# [Objective]
Copy out the entries from the line containing "Click the 1195 reviews speech bubble" through the line containing "Looking at the screenshot, I should point(188,88).", swapping "dropdown" for "menu" and leaving everything else as it is.

### Given records ###

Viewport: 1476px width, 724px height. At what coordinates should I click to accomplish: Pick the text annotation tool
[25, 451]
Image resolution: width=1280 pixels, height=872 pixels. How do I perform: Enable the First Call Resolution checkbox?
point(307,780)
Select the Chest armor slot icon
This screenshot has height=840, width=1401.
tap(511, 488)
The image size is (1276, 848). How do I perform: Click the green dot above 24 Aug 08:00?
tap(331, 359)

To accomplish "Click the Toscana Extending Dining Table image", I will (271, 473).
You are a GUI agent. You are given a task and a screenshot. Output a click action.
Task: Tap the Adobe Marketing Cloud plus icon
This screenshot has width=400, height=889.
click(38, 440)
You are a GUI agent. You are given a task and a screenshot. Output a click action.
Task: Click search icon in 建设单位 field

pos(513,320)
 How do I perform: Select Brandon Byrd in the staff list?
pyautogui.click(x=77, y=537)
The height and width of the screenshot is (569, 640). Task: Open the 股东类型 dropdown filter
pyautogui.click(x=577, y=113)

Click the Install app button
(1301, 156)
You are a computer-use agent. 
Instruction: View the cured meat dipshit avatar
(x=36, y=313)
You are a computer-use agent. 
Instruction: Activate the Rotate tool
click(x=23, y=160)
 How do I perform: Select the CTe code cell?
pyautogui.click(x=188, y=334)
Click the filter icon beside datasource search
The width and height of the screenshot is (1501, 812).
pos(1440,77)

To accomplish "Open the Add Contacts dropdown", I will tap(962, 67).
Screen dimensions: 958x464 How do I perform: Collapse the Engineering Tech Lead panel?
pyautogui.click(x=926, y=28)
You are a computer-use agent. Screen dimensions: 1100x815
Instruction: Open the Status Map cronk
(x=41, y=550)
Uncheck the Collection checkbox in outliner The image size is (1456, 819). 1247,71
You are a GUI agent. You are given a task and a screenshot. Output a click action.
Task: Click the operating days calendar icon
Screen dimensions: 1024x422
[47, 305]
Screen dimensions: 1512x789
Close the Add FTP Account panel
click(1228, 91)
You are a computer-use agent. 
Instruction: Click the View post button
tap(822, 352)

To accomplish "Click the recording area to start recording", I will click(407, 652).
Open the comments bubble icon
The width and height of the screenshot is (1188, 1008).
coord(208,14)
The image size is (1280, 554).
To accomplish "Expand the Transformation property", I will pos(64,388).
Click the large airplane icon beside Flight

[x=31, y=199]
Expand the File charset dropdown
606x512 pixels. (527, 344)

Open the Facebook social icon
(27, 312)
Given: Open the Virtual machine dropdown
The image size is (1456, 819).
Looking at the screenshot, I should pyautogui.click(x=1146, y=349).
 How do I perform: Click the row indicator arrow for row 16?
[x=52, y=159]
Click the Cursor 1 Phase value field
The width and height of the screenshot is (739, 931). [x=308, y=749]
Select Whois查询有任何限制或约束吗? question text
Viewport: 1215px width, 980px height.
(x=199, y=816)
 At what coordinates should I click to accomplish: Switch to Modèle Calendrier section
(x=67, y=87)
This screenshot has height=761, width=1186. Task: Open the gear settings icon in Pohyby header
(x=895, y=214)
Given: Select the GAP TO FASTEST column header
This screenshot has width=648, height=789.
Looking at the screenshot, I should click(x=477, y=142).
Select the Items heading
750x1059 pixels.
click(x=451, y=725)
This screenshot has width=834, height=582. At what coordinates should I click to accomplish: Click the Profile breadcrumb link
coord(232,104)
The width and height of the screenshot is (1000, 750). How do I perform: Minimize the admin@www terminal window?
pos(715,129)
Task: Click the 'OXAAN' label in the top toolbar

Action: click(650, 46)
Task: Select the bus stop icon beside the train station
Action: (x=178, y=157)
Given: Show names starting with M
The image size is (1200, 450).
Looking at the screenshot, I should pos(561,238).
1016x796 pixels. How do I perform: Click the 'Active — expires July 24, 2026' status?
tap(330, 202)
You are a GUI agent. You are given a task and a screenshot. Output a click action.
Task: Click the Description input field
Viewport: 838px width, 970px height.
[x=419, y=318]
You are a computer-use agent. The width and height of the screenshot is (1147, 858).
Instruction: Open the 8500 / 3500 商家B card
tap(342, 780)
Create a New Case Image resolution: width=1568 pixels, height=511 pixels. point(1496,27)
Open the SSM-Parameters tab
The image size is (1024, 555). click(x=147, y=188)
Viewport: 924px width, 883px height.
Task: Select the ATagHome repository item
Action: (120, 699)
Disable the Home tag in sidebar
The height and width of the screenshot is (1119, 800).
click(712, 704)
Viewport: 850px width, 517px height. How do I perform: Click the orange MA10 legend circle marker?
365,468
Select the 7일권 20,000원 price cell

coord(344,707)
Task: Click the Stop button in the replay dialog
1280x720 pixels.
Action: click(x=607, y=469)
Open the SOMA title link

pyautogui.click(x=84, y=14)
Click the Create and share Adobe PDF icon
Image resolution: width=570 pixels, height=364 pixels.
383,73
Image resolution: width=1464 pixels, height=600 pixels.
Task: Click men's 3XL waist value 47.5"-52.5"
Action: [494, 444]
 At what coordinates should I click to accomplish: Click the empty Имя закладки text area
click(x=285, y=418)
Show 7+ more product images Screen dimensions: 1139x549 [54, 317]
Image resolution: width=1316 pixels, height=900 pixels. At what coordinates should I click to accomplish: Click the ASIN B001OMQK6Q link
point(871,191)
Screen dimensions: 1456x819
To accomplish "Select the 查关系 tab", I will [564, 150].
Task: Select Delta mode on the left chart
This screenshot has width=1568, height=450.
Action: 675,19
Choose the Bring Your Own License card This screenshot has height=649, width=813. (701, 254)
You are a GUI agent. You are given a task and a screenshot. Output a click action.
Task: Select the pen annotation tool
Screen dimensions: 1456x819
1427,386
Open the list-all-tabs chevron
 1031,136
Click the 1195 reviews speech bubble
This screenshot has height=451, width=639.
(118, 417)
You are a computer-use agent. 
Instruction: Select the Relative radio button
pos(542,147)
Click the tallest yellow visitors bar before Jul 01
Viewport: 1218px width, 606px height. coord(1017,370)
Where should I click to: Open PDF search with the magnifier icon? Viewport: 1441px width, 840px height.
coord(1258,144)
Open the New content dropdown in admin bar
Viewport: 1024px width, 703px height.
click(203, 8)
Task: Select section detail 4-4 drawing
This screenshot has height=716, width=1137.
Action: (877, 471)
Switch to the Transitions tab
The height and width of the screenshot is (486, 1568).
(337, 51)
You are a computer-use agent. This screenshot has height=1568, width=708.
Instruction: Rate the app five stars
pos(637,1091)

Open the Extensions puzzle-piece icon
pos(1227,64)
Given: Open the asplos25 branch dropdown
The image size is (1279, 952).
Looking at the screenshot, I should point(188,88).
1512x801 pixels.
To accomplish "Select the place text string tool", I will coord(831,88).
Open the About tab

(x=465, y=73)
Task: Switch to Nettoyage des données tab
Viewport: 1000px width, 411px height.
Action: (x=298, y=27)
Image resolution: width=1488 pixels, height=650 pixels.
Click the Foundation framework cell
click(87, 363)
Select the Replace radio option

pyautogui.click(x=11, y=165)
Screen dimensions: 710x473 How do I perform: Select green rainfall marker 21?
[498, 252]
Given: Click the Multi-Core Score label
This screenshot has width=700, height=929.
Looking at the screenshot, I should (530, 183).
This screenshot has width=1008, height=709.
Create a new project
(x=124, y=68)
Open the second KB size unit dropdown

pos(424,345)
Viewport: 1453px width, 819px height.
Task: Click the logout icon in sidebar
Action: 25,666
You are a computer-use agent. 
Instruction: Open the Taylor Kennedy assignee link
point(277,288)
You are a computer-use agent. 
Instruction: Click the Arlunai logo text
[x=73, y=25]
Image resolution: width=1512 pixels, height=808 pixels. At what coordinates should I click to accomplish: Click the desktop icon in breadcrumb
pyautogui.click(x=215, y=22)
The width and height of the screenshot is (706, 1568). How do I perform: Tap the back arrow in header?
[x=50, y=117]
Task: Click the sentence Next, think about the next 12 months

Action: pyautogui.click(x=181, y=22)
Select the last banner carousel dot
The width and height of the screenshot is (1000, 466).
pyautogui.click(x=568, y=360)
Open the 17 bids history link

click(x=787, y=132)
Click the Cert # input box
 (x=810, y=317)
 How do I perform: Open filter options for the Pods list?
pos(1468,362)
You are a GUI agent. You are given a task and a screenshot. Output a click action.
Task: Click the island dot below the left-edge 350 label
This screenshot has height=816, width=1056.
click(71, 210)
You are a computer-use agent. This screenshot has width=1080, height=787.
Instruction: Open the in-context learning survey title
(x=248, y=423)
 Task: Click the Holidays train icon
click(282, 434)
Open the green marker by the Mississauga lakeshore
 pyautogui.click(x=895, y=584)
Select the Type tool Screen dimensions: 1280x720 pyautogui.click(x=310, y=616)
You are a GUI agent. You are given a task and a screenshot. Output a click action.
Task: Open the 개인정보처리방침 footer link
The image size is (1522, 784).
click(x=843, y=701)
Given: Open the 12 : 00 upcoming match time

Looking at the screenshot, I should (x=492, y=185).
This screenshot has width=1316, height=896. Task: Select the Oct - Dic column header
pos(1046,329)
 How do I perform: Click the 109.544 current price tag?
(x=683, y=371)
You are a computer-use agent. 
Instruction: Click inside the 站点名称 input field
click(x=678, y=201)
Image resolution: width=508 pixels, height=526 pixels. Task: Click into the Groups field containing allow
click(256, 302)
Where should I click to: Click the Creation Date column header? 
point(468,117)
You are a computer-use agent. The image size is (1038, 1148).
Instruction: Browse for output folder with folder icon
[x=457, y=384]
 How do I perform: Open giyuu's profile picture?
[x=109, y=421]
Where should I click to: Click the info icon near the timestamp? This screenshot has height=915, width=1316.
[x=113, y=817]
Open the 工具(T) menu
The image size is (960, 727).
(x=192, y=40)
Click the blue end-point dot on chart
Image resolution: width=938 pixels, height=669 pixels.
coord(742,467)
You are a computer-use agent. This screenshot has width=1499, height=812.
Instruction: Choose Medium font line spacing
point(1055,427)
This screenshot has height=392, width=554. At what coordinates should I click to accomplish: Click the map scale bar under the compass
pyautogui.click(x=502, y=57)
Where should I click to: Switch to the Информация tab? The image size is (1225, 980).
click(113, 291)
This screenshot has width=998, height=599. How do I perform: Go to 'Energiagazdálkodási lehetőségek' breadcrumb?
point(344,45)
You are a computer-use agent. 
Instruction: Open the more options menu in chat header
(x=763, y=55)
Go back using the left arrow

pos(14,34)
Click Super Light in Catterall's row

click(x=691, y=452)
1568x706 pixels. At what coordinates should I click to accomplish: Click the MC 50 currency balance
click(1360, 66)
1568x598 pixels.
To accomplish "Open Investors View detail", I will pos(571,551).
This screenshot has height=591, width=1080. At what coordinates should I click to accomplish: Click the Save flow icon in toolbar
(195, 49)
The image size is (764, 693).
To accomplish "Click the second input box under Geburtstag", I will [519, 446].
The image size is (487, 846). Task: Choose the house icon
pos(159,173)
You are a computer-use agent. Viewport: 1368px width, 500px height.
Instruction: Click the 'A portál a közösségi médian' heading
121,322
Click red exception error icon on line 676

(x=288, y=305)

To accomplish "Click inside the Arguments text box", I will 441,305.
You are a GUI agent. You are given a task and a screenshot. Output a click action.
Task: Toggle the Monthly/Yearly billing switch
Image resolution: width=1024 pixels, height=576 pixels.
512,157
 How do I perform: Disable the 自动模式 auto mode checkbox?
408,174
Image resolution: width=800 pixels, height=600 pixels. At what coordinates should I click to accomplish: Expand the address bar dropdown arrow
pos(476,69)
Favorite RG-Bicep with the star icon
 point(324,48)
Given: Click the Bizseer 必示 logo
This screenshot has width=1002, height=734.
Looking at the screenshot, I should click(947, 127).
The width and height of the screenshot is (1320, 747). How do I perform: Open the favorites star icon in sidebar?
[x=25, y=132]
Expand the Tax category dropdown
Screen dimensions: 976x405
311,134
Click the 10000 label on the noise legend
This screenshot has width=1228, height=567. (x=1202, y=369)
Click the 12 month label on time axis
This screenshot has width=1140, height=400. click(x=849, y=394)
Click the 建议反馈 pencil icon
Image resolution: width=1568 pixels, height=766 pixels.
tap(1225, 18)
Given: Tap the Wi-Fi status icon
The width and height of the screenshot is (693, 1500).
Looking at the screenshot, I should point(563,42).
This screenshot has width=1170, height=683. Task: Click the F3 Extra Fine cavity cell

###

# [Task result]
Click the 1195 reviews speech bubble
This screenshot has height=451, width=639.
(118, 417)
You are a computer-use agent. 
Instruction: Select the Relative radio button
pos(542,147)
Click the tallest yellow visitors bar before Jul 01
Viewport: 1218px width, 606px height. coord(1017,370)
Where should I click to: Open PDF search with the magnifier icon? Viewport: 1441px width, 840px height.
coord(1258,144)
Open the New content menu in admin bar
Viewport: 1024px width, 703px height.
click(203, 8)
Task: Select section detail 4-4 drawing
This screenshot has height=716, width=1137.
Action: (877, 471)
Switch to the Transitions tab
The height and width of the screenshot is (486, 1568).
(337, 51)
You are a computer-use agent. This screenshot has height=1568, width=708.
Instruction: Rate the app five stars
pos(637,1091)

Open the Extensions puzzle-piece icon
pos(1227,64)
Given: Open the asplos25 branch menu
The image size is (1279, 952).
Looking at the screenshot, I should point(188,88).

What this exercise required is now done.